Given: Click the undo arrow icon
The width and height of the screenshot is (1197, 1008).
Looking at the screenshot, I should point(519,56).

------------

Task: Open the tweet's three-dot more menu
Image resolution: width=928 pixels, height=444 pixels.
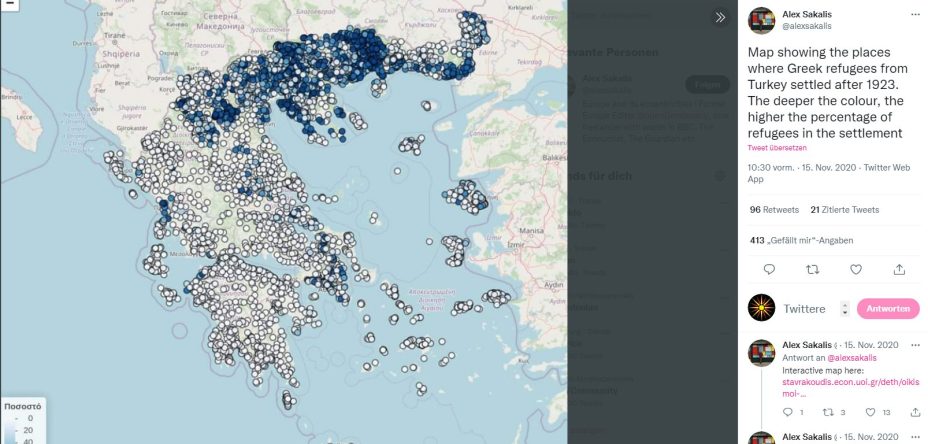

------------

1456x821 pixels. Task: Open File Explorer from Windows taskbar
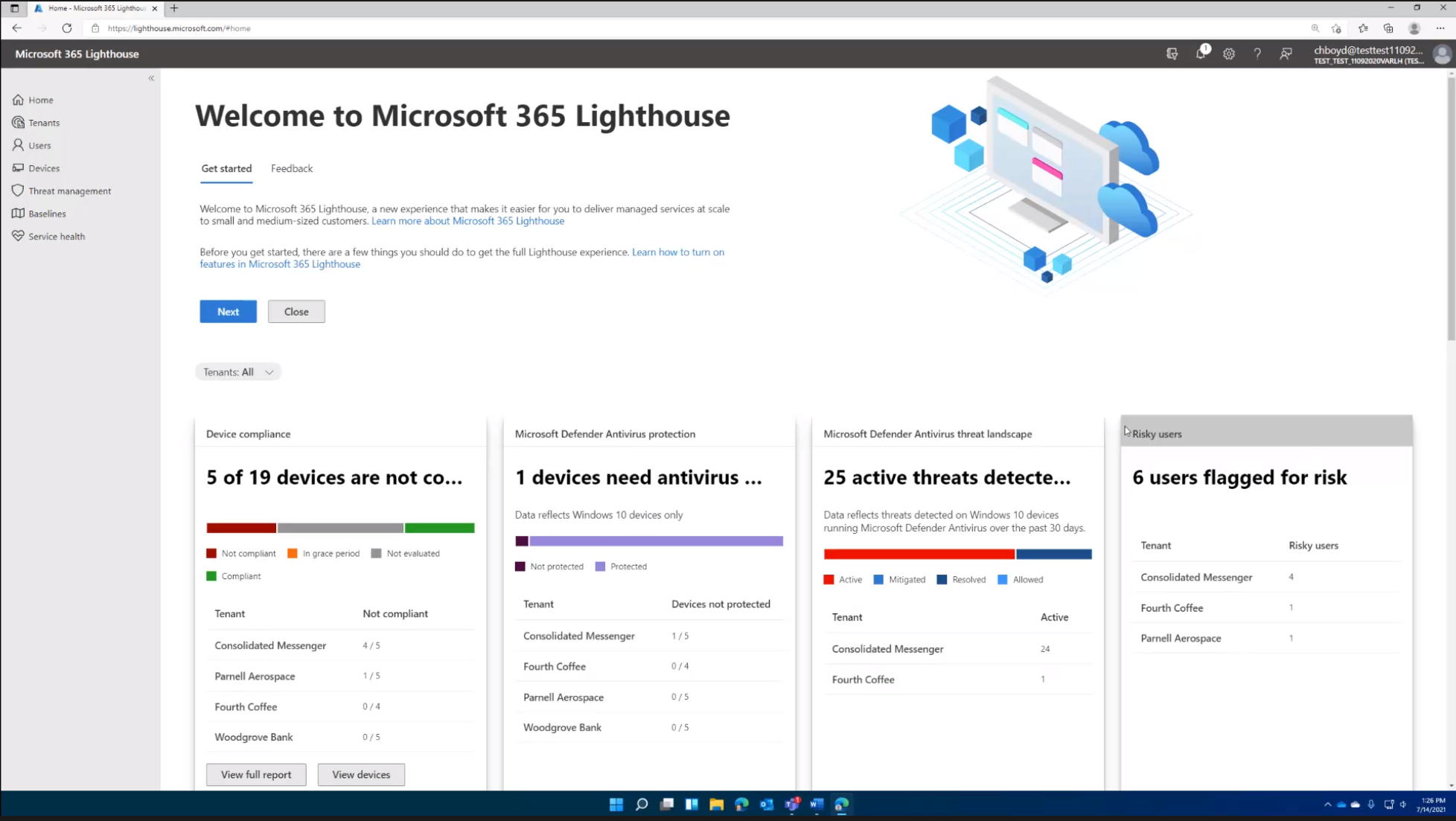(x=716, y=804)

------------

WORK TO DO:
Please arrange the records as a numbered list, starting with the line that contains "1456x821 pixels. Task: Open" and going on through the line that contains "(x=716, y=804)", both lines included. Skip any blank lines and leave the pictures out.

WRITTEN RESPONSE:
1. 1456x821 pixels. Task: Open File Explorer from Windows taskbar
2. (x=716, y=804)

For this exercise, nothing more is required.